### PROVIDED TEXT
☆ ☆ ☆ ☆ ☆ ☆ ☆

Blog: Geo-Distributed Machine Learning — An Overview
The following post gives a bird’s-eye view on Geo-distributed machine learning.
We are living in an era where data is being produced at an immensely large scale. Organizations generate data related to users and systems from several branches across the globe. Currently prediction algorithms and machine learning models are built after accumulating all relevant data at a single location. This scenario is prevalent everywhere including the fore running organizations. This comes at a large cost, however.
Is there a way to perform model building without moving data?
Consider a situation where you have hospitals spread across the country and patients with different diseases and ailments visit each of them. Let us consider patients to have DR — Diabetic Retinopathy (it is a disease that causes vision related problems to people having diabetes). Assuming you want to develop a CNN model to identify whether a particular patient has DR or not, the data of all the patients across these hospitals need to be centralized to a single destination after which a model can be trained. This current trend has the following problems:
- Privacy: Hospitals and especially patients never want their information to be used/transferred elsewhere.

☆ ☆ ☆ ☆ ☆ ☆ ☆

### ACTIVITY LIST
1. In the geo-distributed machine learning overview, what disease serves as the example in the hospital scenario?
2. Continue the geo-distributed machine learning overview from the point where it stops.
The records have nothing to do with any task here.

☆ ☆ ☆ ☆ ☆ ☆ ☆

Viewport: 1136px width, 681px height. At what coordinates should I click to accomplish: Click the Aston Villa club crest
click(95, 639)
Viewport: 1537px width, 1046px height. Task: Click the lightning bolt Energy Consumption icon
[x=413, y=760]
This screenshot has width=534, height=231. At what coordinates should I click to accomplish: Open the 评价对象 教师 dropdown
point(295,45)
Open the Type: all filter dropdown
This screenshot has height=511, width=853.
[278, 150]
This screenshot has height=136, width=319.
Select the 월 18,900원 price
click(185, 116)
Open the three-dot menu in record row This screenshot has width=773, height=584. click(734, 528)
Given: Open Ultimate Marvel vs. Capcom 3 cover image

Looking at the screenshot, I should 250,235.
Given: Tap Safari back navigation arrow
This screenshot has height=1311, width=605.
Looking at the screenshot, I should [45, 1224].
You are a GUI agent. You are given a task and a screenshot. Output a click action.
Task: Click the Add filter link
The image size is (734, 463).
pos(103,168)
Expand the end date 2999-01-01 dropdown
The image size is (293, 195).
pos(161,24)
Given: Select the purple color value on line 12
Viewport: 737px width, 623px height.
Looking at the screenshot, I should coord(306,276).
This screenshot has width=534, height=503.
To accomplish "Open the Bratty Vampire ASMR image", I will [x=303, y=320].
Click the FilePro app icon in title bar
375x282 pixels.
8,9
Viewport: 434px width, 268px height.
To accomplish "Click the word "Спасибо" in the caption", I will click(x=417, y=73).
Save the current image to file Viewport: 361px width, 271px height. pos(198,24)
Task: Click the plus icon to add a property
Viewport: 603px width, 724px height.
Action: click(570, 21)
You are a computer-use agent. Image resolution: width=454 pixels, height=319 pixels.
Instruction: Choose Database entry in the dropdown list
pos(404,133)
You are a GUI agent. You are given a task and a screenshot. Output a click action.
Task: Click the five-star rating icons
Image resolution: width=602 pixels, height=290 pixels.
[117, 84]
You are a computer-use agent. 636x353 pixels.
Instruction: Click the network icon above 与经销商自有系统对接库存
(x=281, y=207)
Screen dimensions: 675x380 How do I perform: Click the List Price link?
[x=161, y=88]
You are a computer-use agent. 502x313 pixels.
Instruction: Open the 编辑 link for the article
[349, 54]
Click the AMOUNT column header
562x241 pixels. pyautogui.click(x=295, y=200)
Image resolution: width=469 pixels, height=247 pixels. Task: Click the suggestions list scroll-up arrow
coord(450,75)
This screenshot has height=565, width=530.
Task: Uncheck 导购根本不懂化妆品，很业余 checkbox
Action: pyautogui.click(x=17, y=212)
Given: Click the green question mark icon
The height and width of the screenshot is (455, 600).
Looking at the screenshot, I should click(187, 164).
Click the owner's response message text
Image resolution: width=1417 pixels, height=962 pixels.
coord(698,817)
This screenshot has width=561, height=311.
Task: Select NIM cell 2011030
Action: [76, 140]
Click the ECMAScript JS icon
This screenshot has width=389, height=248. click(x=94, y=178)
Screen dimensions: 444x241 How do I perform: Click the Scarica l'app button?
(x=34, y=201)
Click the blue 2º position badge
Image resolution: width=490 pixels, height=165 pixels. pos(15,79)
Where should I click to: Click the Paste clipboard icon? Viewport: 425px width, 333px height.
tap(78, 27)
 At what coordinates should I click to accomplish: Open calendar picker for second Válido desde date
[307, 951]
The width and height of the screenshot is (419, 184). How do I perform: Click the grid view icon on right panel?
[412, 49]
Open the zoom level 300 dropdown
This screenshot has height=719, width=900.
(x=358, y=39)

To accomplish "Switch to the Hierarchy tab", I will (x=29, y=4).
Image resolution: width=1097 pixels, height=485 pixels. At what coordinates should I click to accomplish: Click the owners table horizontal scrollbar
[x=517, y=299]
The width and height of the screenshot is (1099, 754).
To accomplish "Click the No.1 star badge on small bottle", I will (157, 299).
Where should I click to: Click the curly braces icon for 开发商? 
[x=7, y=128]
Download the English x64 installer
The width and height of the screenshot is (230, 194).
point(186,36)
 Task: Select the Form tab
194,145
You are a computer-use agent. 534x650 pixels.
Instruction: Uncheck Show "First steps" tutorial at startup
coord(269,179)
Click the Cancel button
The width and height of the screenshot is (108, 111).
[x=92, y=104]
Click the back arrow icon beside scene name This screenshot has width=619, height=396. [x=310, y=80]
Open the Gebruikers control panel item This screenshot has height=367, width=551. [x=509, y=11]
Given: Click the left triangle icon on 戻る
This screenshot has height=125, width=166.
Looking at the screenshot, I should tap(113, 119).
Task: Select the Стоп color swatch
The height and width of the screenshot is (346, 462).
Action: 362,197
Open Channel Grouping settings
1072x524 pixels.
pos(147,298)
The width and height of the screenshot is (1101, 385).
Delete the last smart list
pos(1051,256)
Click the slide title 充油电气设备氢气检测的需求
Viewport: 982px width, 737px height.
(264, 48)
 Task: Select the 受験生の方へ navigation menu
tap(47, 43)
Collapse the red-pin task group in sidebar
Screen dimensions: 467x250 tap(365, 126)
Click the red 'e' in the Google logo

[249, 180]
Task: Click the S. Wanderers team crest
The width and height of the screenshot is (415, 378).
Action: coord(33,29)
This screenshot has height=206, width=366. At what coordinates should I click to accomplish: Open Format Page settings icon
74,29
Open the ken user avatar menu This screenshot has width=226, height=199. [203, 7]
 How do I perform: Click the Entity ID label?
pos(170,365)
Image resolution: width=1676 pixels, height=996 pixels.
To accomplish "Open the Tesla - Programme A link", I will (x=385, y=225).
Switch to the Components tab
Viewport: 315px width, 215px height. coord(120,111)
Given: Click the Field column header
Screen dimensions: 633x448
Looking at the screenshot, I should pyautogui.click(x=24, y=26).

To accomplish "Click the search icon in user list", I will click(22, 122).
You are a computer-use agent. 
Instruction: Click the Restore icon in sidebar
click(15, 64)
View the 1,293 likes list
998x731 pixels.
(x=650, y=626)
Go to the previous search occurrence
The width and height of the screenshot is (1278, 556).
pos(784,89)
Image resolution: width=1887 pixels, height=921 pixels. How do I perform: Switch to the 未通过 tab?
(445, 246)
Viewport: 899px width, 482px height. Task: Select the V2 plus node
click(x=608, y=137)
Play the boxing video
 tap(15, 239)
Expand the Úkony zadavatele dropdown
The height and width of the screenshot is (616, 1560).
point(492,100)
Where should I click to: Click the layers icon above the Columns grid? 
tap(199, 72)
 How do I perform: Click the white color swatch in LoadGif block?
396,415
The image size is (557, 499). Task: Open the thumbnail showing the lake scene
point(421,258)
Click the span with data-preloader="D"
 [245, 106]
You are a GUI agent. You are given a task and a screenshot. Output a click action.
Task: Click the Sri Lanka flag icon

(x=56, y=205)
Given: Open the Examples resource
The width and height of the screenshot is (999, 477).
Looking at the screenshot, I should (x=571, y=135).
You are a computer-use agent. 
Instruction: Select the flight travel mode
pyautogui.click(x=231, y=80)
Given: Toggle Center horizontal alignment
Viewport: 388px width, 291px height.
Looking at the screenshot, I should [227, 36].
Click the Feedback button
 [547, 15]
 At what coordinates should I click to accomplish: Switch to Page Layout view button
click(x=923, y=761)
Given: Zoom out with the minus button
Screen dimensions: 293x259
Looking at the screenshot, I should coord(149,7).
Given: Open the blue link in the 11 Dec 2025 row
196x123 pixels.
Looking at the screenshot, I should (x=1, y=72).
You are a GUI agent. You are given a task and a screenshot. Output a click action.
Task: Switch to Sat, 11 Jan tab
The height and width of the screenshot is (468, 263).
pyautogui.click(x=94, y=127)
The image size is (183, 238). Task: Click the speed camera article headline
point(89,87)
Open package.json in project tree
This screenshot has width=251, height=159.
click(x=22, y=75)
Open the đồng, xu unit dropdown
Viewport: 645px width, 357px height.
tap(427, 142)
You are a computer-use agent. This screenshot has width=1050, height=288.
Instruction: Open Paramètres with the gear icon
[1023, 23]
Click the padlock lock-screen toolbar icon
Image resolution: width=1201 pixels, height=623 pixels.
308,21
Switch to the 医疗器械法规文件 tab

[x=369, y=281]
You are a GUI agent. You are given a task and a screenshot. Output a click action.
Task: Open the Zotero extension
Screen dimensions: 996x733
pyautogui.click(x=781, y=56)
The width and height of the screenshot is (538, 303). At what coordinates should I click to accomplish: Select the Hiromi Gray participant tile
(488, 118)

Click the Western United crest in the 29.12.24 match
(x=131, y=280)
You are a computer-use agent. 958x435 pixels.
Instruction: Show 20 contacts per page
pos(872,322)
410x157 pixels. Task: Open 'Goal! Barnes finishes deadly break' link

☆ ☆ ☆ ☆ ☆ ☆ ☆

### RESPONSES BY TASK
1. Diabetic Retinopathy (DR), a disease that causes vision problems in people with diabetes.

2.
- Latency: The data (which in our case are images of high resolution) takes quite a long time to be transferred.
- Transfer cost: The cost involved is proportional to the amount of data transferred.
- Security: It must be ensured that the data is not leaked or hacked during transfer.
Fig. 1 shows the current trend of training machine learning models.
- Data is first collected from various sources distributed across regions and stored in a centralized server (aka. data center).
- After data collection, different models are built and trained on the DC.
Enter GDML (Geo-Distributed Machine Learning)
The following figure shows how a general GDML environment can be created.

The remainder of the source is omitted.